Friday, 12 October 2018

Station Eleven by Emily St John Mandel


Station Eleven by Emily St John Mandel
Published by Picador in September 2014.

How I got this book:
Borrowed from my partner

My rating: 4 of 5 stars

Where to buy this book:

The Book Depository
Wordery
Waterstones
Amazon US / Amazon UK

Station Eleven by Emily St. John Mandel is a bold vision of a dystopian future, frighteningly real, perfect for fans of Margaret Atwood's The Handmaid's Tale.

What was lost in the collapse: almost everything, almost everyone, but there is still such beauty.

One snowy night in Toronto famous actor Arthur Leander dies on stage whilst performing the role of a lifetime. That same evening a deadly virus touches down in North America. The world will never be the same again.

Twenty years later Kirsten, an actress in the Travelling Symphony, performs Shakespeare in the settlements that have grown up since the collapse. But then her newly hopeful world is threatened.

If civilization was lost, what would you preserve? And how far would you go to protect it?

> [Stored data]
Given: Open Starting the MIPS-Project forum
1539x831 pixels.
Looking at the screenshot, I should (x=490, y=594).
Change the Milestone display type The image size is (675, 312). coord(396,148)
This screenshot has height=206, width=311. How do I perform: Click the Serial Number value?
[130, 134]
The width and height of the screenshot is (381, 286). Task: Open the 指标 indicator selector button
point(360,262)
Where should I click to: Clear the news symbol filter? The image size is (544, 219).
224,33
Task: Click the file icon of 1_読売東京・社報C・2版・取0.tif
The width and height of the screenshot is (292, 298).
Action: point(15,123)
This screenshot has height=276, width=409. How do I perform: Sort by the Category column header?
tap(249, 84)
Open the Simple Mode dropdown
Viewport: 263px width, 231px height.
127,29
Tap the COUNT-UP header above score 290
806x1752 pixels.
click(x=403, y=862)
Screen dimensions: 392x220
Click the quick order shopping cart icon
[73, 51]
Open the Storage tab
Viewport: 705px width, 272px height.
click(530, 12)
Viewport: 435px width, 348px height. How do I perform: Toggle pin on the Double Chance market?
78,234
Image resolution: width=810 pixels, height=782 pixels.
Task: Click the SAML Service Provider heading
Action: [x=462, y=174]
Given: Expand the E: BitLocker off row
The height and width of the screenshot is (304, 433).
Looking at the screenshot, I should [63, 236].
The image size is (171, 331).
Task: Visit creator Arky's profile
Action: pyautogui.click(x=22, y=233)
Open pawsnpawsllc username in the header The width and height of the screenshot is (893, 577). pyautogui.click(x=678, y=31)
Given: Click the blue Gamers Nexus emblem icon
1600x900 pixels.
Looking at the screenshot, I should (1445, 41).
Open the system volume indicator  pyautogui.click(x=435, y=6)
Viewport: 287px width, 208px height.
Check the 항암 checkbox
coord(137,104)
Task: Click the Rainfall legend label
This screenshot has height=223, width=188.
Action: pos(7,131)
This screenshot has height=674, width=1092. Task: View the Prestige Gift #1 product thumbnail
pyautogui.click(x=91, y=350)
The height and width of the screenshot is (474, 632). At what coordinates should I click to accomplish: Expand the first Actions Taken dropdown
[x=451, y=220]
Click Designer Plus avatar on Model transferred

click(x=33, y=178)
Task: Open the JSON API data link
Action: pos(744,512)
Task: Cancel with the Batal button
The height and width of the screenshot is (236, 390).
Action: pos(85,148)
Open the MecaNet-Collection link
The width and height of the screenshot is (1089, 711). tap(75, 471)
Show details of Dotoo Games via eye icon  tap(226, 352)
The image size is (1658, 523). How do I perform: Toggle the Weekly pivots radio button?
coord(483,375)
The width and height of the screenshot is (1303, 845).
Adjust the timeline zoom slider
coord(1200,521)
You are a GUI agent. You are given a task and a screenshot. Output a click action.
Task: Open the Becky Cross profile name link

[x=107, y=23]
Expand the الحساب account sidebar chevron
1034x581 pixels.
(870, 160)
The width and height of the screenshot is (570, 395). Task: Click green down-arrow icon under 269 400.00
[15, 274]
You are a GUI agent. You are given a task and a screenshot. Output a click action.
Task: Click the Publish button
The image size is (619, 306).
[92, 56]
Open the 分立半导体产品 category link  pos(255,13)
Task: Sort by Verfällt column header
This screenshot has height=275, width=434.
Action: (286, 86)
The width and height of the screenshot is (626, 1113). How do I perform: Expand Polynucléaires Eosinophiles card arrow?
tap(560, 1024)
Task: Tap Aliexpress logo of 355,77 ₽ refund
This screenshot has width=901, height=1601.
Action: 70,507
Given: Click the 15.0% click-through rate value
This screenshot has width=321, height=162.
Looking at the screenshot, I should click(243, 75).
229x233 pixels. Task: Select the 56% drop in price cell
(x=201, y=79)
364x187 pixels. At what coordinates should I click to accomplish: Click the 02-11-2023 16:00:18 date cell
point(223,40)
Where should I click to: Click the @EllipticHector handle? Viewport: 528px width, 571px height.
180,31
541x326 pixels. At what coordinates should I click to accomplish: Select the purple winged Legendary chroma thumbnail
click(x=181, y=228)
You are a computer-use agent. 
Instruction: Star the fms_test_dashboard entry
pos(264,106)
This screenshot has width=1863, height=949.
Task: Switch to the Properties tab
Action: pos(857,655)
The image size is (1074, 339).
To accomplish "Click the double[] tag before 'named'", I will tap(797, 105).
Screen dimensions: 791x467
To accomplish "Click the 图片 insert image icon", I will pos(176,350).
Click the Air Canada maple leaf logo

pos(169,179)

> [Your task]
Output the passage from the Station Eleven review page starting with "Station Eleven by Emily St." and going on through "to protect it?", copied exactly.

> [Result of this task]
Station Eleven by Emily St. John Mandel is a bold vision of a dystopian future, frighteningly real, perfect for fans of Margaret Atwood's The Handmaid's Tale.

What was lost in the collapse: almost everything, almost everyone, but there is still such beauty.

One snowy night in Toronto famous actor Arthur Leander dies on stage whilst performing the role of a lifetime. That same evening a deadly virus touches down in North America. The world will never be the same again.

Twenty years later Kirsten, an actress in the Travelling Symphony, performs Shakespeare in the settlements that have grown up since the collapse. But then her newly hopeful world is threatened.

If civilization was lost, what would you preserve? And how far would you go to protect it?